Back at the Pitz, shortly before Gwar are due to take the stage, Nikki and I nervously watch the sound desk being carefully covered with clear plastic. Then a girl dressed entirely in white and looking like she’d be more at home in Lloyds this particular Saturday, tells us in a worried voice that apparently the entire hall is to be drenched in fake blood and pus! Hordes of metal kids are pushing to the front row, eager to get drenched, while us older folk line the outside of the hall, hoping we might get away with this and still look respectable enough to head up to the bars in the city afterwards!
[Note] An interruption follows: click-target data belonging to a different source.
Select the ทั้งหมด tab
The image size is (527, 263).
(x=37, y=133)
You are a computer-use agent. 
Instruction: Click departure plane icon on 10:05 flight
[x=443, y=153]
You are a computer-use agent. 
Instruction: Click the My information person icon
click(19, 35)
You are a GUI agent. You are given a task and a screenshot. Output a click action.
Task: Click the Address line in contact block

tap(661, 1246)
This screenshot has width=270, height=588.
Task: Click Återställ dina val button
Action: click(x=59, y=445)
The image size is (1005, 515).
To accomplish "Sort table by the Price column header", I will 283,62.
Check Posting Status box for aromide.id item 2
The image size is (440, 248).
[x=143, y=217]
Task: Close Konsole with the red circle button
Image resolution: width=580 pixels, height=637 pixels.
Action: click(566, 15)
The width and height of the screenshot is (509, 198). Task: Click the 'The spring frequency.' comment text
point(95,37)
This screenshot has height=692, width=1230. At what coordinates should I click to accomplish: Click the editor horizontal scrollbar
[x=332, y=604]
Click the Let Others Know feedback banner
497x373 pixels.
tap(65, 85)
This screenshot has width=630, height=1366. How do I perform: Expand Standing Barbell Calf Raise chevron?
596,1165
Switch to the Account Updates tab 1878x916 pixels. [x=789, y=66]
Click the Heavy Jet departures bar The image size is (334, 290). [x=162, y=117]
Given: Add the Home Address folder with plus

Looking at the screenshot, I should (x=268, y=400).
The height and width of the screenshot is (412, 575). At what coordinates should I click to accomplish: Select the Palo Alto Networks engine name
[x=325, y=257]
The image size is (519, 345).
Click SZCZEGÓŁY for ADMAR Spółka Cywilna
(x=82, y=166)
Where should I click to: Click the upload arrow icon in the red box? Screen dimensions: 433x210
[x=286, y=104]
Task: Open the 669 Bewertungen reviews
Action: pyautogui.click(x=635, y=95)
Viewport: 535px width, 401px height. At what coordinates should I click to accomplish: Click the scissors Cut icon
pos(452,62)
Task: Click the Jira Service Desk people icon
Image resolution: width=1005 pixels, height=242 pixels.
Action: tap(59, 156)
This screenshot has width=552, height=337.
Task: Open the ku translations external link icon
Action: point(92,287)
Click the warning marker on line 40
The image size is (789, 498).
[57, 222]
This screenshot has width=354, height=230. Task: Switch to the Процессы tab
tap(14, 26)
Onstage, Gwar work hard for their ticket money. Frontman Oderus Urungus, a.k.a. Dave Brokie, and his crew of assorted rock ‘n’ roll adventurers, play tight and fast for two hours, dressed in huge foam costumes. They look like oversized cartoon hero’s battling for space on the Pitz stage. Nikki and I were both impressed with Oderus’s shoulder pads; striking four foot tall spikes. Now that’s the kind of power dressing that would make an impact in the office! The band’s set has the drums poised high over the stage, surrounded by a vast wall of bones which probably houses their guitars! But the effect is something from a funfair of horrors. Frequently between songs, ‘slaves’ dressed as various icons of modern culture, including Hitler, Jesus and Osama Bin Laden, are marched onto the stage only to be decapitated, torn from limb to limb, their blood sprayed over the audience. All the while Oderus baits the crowd, says he longs for a return to the days of Margret Thatcher, and sprays the audience with suspicious looking liquid from his own giant prosthetic phallus. At one point George Bush is decapitated, his blood spewing on and off the stage. Oderus then climbs on his little stage pedestal and attempts to mount the hole left on George’s neck. Gosh, these are politically proactive chaps!

So then perhaps the biggest surprise of the evening is the quality of the music. Over the past 20 years these metal underdogs, banned from theaters and ridiculed by the mainstream, have actually sculpted a melodic and creative sound. Far from ‘God-What-an-Awful-Racket’, they actually sound more refreshing and modern than Trivium, more tuneful than Slayer and more heartfelt than Panic At The Disco. These guys believe in what they’re doing, they believe in their art, they believe in giving the audience the best stage show in town every night, and they believe in writing and playing the best music they can. Against a backbone of chunky mosh-pit raging riffs they layer bass breaks, guitar solos that carry the song without sounding cheesy, socially and politically proactive lyrics and soaring choruses Slipknot would be proud of. The band don’t sound 20 years old, and the members, despite still not managing to become millionaires when far more mediocre acts have found success in their place, are still giving it 100% every night. Tonight, this really is the best show in town!

Standing outside the venue afterwards, I feel like I’m standing outside A&E shortly after an unfortunate incident with a litter of hungry pumas! Kids pile out of the auditorium, thick in fake blood and green bile. We escaped without a scratch, those blood spewing cannons evidently calibrated to reach only to within about ten foot of the walls of the auditorium. And I read in an interview afterward, Gwar only like to use food dyes that wash out easily and have no wish to ruin cloths or auditoriums. Its only a show, this is just for fun, and they’re ok these Gwar dudes!